→ **Exercise directions**
Nothing but a number is wanted: the count of lines in the records below that include "Jaunes".
(Source information Opens)
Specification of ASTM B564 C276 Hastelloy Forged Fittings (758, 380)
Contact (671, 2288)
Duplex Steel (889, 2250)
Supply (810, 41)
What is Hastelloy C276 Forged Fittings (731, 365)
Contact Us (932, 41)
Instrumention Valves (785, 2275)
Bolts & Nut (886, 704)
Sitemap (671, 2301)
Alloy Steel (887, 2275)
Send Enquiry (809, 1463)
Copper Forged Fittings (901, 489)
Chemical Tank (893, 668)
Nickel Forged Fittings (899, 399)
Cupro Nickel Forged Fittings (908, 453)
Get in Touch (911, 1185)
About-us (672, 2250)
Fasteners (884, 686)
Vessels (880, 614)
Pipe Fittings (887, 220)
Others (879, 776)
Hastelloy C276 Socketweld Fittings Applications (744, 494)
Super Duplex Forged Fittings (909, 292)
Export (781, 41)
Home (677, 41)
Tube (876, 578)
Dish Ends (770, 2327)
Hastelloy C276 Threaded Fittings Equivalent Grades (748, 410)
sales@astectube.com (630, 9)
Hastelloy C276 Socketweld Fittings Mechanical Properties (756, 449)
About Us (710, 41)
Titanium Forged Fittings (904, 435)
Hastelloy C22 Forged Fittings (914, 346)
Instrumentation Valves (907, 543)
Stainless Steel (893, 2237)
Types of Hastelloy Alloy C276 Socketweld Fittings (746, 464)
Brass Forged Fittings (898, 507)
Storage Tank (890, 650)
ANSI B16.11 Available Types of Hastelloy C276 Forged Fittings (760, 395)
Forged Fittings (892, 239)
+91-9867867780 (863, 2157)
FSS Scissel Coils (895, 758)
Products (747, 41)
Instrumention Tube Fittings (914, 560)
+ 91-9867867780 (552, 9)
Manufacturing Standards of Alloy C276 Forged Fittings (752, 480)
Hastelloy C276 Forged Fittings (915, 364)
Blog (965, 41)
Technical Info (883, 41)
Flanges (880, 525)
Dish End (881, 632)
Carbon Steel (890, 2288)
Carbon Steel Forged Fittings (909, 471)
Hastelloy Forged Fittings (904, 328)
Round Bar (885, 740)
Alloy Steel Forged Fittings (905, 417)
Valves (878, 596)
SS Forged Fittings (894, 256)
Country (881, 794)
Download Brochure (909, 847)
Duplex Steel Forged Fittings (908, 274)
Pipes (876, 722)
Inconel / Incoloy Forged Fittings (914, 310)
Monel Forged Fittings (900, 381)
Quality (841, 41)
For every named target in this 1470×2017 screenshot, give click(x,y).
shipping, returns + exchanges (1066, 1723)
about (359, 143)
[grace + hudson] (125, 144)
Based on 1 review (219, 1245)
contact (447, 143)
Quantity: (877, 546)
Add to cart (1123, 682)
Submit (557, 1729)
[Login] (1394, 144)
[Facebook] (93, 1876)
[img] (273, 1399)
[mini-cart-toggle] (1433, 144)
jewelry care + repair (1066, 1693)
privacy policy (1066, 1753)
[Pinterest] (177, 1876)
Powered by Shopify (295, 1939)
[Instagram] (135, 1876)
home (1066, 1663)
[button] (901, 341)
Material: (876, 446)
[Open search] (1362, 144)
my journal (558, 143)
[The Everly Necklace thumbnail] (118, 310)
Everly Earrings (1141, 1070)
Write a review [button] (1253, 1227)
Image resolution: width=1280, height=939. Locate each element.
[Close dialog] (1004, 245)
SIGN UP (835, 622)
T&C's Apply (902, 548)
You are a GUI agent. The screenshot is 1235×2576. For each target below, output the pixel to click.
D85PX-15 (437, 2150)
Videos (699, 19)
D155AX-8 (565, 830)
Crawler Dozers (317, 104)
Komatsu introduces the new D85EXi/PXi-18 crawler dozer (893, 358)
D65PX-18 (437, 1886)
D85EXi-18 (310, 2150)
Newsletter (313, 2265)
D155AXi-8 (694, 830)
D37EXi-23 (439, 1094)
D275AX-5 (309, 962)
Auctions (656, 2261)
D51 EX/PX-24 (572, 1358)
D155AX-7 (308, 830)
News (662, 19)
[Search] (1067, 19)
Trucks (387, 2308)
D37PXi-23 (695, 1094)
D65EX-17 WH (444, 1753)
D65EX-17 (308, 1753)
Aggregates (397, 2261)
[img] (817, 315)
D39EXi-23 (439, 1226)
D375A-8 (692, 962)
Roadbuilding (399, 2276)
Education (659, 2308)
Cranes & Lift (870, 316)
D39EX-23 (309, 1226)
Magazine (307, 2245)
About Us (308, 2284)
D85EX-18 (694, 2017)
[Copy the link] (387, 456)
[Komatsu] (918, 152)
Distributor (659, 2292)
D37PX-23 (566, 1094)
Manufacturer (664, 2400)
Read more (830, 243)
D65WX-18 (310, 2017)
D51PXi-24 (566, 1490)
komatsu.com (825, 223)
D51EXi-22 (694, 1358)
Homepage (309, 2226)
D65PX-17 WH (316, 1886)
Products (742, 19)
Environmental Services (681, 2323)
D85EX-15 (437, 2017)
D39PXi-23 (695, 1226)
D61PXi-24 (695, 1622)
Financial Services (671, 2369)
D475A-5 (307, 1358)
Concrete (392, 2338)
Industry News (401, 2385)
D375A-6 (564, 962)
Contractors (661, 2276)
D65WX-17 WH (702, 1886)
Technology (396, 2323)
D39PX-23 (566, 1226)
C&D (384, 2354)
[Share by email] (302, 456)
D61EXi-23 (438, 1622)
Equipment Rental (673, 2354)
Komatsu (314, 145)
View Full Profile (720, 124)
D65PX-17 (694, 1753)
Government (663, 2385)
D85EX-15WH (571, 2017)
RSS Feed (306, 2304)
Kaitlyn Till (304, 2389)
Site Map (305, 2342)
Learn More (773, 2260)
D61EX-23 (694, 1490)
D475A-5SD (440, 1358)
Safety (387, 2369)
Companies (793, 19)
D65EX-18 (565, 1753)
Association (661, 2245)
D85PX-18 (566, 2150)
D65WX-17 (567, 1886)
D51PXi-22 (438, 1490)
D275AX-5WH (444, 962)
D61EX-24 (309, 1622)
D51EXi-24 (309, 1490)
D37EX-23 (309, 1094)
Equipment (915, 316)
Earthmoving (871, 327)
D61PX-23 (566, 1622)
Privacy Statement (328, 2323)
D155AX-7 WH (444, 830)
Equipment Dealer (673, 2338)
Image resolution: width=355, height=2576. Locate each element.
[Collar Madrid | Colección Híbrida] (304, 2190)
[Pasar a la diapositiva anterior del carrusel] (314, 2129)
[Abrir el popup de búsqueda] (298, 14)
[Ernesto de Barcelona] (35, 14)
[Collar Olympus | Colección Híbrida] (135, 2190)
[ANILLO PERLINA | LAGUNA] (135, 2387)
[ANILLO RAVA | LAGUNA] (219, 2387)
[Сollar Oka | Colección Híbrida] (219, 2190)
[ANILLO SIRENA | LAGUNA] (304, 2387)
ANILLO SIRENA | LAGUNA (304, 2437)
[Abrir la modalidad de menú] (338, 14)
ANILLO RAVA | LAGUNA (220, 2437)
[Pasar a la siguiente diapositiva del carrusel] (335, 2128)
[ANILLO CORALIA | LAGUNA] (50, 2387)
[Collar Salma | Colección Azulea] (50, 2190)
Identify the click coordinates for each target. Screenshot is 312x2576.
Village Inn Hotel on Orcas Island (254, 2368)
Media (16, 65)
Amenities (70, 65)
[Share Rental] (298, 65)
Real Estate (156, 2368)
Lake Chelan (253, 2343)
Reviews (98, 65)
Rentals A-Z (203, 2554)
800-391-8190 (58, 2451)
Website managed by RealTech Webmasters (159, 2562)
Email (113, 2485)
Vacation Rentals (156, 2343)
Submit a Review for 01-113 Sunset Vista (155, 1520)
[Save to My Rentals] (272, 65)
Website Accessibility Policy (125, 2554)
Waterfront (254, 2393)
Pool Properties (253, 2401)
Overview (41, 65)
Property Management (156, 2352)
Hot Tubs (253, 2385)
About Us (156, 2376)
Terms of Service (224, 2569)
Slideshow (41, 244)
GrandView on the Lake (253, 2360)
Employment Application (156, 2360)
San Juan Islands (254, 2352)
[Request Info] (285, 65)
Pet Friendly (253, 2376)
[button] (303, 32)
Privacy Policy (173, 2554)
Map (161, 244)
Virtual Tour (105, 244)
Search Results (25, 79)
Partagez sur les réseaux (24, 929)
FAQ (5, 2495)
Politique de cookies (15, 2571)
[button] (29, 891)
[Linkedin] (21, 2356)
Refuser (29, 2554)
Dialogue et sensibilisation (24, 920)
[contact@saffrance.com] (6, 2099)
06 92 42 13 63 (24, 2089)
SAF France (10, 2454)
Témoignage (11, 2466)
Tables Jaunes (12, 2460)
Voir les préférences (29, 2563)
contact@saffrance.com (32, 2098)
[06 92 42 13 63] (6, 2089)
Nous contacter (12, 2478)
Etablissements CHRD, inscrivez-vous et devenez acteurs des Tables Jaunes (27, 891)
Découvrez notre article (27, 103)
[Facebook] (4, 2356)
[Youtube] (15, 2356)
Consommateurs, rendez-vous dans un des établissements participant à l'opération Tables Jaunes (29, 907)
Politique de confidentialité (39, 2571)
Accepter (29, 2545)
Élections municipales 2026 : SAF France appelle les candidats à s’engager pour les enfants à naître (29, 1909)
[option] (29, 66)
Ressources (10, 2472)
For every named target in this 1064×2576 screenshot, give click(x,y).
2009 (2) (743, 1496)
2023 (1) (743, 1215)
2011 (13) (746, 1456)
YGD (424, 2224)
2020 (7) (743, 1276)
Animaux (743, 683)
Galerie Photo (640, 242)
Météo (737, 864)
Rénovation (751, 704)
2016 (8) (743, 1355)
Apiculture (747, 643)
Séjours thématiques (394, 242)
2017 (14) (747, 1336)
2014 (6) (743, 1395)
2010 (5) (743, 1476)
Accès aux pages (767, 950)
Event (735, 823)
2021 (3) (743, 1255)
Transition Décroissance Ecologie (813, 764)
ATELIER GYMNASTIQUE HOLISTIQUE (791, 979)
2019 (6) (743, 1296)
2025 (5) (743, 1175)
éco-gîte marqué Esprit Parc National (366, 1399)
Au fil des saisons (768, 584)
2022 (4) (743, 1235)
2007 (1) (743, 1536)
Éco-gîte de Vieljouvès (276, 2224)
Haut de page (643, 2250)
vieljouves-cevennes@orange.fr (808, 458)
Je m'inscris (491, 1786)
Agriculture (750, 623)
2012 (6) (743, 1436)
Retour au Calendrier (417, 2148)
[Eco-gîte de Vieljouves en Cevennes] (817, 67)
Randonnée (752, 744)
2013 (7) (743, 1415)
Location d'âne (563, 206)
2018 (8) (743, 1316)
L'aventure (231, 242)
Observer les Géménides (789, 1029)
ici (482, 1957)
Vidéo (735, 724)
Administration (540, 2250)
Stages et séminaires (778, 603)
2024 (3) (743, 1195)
(Source information Closes)
→ **Task answer**
3